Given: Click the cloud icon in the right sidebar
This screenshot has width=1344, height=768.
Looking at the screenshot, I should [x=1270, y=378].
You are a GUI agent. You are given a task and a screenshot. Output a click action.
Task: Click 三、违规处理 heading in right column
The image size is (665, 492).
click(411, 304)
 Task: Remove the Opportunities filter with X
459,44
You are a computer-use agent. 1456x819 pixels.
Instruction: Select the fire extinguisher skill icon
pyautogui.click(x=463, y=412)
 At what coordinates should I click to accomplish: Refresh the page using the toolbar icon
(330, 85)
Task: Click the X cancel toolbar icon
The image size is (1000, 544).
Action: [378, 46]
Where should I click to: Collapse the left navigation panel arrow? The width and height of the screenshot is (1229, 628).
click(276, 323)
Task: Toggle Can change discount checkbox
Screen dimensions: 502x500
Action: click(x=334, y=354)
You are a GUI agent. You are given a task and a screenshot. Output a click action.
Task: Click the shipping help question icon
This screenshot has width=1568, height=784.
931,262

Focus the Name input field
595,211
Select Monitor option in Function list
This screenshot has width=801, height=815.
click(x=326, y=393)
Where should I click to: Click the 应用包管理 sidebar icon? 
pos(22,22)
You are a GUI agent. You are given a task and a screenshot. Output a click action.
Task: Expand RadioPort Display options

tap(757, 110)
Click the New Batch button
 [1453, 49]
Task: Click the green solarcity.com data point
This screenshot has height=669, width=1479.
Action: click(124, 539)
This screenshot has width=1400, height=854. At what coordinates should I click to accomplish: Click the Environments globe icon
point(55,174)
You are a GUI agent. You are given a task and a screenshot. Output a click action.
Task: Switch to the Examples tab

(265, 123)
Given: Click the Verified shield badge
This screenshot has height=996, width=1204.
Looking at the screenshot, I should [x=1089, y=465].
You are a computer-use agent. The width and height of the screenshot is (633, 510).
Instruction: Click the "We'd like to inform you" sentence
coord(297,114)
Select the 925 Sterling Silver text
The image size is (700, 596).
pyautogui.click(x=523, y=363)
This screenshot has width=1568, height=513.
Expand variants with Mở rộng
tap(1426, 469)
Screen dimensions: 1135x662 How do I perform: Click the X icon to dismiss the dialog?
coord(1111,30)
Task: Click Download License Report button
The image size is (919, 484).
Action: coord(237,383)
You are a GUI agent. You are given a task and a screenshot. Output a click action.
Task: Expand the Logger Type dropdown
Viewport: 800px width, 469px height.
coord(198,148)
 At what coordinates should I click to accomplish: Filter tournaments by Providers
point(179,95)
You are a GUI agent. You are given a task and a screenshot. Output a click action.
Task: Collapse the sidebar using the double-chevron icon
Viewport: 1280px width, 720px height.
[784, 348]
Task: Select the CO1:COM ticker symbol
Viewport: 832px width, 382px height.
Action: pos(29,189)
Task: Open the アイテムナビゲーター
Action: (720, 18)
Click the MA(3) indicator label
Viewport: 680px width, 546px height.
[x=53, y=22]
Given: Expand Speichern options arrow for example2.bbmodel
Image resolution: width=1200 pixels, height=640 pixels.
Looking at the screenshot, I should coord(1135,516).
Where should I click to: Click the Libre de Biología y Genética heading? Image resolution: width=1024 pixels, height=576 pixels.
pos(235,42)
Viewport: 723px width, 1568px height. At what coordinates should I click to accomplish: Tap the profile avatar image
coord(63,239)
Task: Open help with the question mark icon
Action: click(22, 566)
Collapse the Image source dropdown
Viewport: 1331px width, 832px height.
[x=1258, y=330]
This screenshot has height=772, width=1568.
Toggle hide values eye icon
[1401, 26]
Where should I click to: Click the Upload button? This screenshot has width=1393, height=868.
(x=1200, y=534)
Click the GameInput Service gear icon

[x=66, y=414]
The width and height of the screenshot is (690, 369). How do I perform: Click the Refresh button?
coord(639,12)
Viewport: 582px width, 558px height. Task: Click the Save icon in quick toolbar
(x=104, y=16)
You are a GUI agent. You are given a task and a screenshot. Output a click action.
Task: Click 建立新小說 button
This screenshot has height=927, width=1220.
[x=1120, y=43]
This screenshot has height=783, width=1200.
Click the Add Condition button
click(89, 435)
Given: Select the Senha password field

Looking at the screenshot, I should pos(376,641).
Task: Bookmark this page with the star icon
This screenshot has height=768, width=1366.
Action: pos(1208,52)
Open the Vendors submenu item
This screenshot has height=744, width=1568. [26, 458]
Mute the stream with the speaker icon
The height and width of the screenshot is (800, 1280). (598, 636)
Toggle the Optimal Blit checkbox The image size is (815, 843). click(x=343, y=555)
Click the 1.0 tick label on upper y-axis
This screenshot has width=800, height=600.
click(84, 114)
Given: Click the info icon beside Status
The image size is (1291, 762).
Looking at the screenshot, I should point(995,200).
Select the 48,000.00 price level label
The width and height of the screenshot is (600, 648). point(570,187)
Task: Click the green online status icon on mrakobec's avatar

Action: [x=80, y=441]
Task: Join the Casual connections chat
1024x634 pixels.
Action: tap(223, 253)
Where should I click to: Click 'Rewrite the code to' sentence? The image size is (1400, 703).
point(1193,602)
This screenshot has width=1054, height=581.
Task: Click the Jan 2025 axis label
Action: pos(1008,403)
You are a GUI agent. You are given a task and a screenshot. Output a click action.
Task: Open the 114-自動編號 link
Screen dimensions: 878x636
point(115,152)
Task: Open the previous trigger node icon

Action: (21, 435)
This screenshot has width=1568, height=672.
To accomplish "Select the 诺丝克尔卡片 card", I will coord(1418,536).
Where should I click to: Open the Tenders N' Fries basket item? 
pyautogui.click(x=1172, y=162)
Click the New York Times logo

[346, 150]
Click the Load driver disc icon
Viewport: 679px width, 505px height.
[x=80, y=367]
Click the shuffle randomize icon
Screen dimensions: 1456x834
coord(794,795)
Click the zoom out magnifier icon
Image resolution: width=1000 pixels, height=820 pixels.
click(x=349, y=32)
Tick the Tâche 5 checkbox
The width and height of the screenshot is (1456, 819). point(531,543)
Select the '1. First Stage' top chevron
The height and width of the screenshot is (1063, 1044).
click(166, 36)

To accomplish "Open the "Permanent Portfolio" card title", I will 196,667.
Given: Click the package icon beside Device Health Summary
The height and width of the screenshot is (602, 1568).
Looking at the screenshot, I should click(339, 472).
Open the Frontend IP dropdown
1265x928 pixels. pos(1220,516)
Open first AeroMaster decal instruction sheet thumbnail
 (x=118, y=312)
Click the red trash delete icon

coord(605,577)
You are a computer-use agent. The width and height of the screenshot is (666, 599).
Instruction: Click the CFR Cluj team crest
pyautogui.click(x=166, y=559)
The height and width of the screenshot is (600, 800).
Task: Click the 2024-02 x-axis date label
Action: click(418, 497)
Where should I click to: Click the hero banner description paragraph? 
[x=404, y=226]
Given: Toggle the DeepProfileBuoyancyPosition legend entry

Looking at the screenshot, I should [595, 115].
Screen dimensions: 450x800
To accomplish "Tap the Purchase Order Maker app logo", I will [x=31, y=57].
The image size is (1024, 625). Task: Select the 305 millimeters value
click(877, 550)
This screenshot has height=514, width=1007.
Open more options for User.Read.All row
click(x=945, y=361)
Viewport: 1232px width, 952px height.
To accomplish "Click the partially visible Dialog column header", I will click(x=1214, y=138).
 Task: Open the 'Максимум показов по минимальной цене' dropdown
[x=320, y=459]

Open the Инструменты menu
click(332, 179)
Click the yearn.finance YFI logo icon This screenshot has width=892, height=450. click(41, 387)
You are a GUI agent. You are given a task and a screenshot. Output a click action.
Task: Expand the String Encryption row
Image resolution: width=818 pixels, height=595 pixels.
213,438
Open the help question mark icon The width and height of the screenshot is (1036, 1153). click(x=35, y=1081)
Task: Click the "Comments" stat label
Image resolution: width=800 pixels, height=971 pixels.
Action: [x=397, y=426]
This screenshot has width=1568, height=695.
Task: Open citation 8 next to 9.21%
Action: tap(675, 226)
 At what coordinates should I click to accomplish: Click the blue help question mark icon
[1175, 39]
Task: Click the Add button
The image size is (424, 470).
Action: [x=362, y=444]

ABOUT THIS EXERCISE: All lines from the beginning of the material above through the one with "Task: Click 三、违规处理 heading in right column" need to be returned exactly; please return those and only those.

ANSWER TO THE PROBLEM:
Given: Click the cloud icon in the right sidebar
This screenshot has width=1344, height=768.
Looking at the screenshot, I should [x=1270, y=378].
You are a GUI agent. You are given a task and a screenshot. Output a click action.
Task: Click 三、违规处理 heading in right column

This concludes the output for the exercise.